Sensory hemeproteins are biological switches. They are invariably modular, and this is necessary for their function. They not only bind a regulatory heme ligand, such as O2, CO, or NO, but also couple the ligated state to the activity of another domain within the same protein. Over evolutionary time, biological sensors appear to have adapted a broad variety of regulatory modules to bind those cofactors necessary for their functions, heme being only one of them. Since this topic was last reviewed, the breadth of the heme-based sensors, in terms of their module compositions and biological functions, has expanded at a dizzying pace [[4], [5], [6], [7], [8], [9], [10], [11]]. Suffice it to note that many different folds can potentially bind heme, particularly in sensory proteins. So far no cofactor other than heme has been discovered to associate with a globin. The globin fold has, however, been found without any heme cofactor in at least two sensors [12,13]. Such proteins and the heme-based globin-coupled sensors (GCS) more closely resemble the hypothetical universal common ancestor of the hemoglobins, which is thought to be alpha-helical but without a D-helix [14,15].

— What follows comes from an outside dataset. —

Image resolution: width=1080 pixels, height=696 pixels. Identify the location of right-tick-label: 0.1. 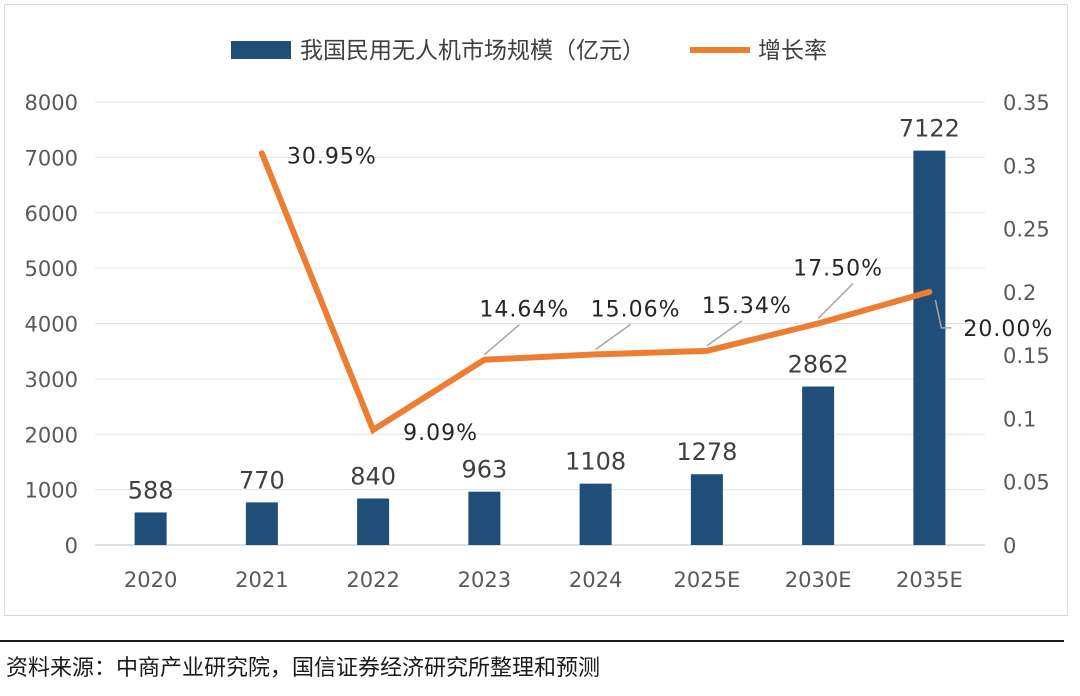
(1020, 419).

The definitive undertaking with regard to sensors is to unravel their signal-transduction mechanisms. In the last 15 years many more heme-binding domains have yielded to structural investigations than the full-length proteins from which they originated. For one, the full-length multi-domain proteins appear to adopt multiple conformations. In addition some of those proteins may function together with other factors. They may associate, for example, with regulatory protein partners and macromolecular targets, such as nucleic acids that affect their stability, solubility, and other properties. As daunting as it has been to see full-length O2 sensors at work, the future suddenly looks brighter, partly because of the rapid pace at which cryo-EM methods have advanced. Now seems a propitious time to ponder the structural questions that previous studies have raised but could not fully answer due to technical limitations.